Todd’s mouth twisted wryly. “Well, what of it? I don’t expect Pluto to come up from Tartarus when the bells are hung. Do you! This is the twentieth century, such things don’t happen — in fact, never did happen.”

“Are you sure?” Denton asked. “Surely you don’t pretend to believe this cold weather we’re having is normal.”

I glanced up quickly. I had been wondering when someone would mention the abnormal chill in the air.

“It’s been cold before,” Todd said with a sort of desperate assurance. “And overcast, too. Just because we’re having some muggy weather is no reason for you to let your imagination get the upper hand. It’s — good God!”

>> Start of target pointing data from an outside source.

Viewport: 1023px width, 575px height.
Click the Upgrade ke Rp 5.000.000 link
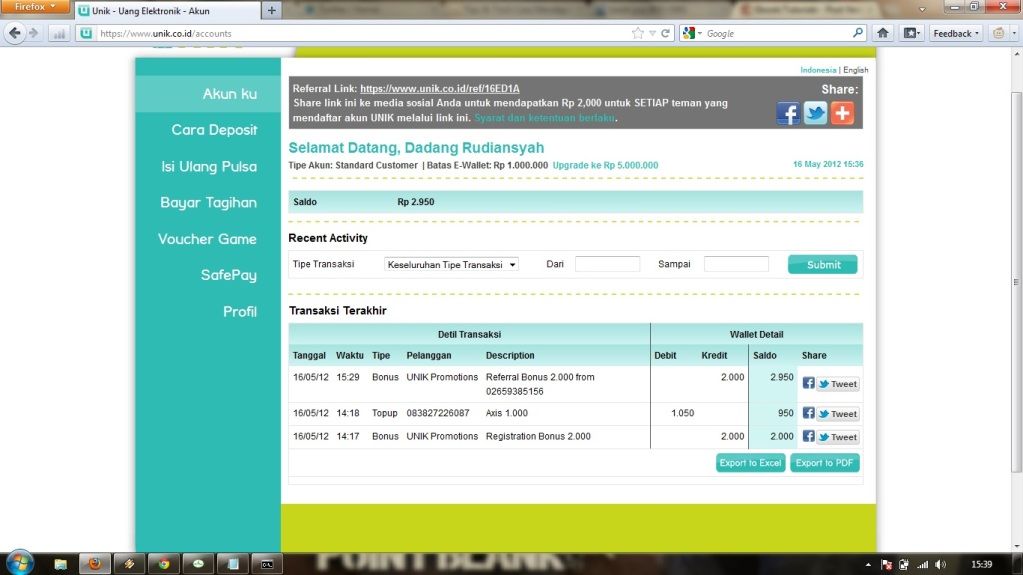(x=605, y=165)
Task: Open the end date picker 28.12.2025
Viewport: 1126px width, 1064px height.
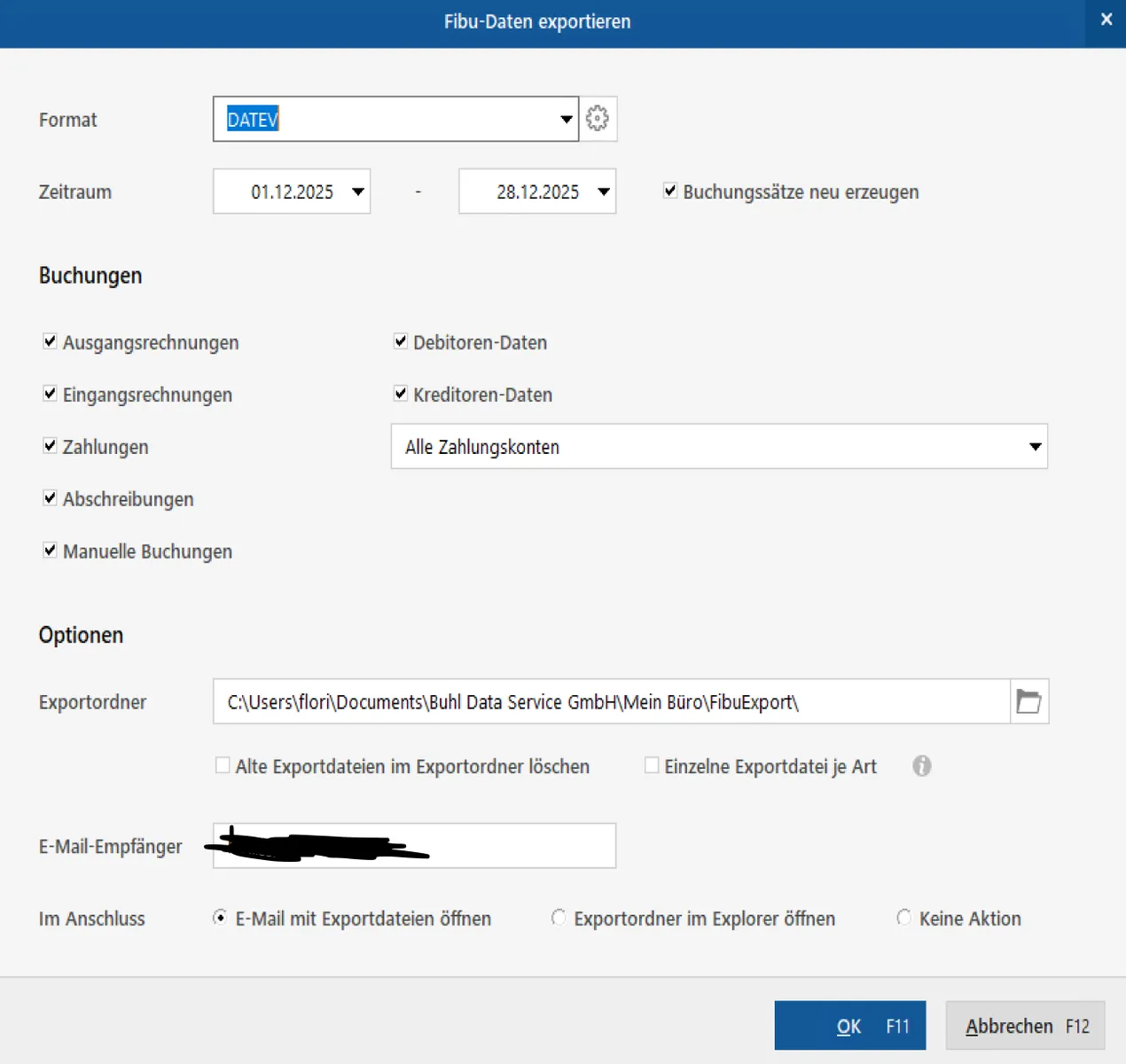Action: click(603, 192)
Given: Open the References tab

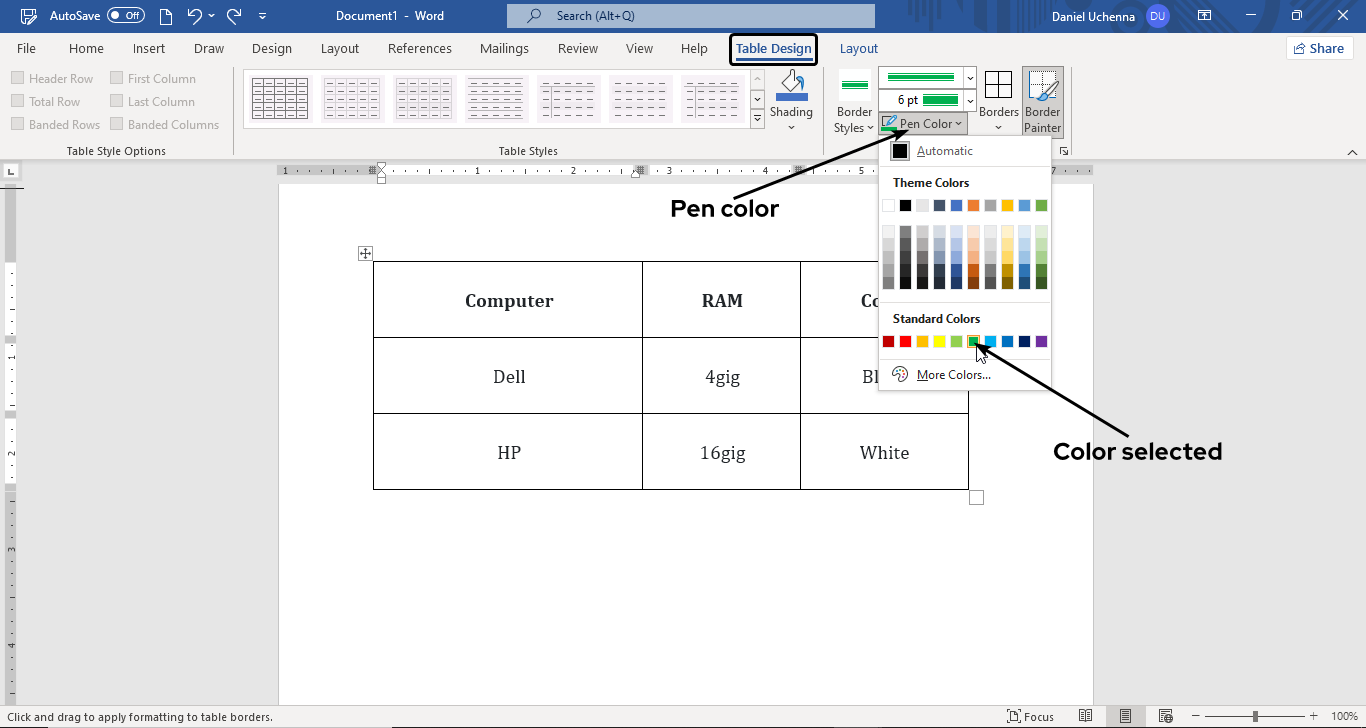Looking at the screenshot, I should [x=419, y=48].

We went staggering across the room. “Earthquake!” Denton gasped, and we headed for the door. We didn’t race for the stairs, but remained just beneath the lintel of the doorway. During an earthquake it’s the safest place in any building, on account of the nature and strength of its construction.

But there were no more shocks. Denton moved back into the room and hurried to the window.

“Look,” he said breathlessly, beckoning. “They’re hanging the bells.”

We followed him to the window. From it we could see the Mission San Xavier two blocks away, and in the arches in the bell tower figures were toiling over the three bells.

“They say when the bells were cast the Indians threw the body of a living girl into the boiling metal,” Denton said, apropos of nothing.

“I know it,” Todd answered snappishly. “And the shamans enchanted the bell with their magic. Don’t be a fool!”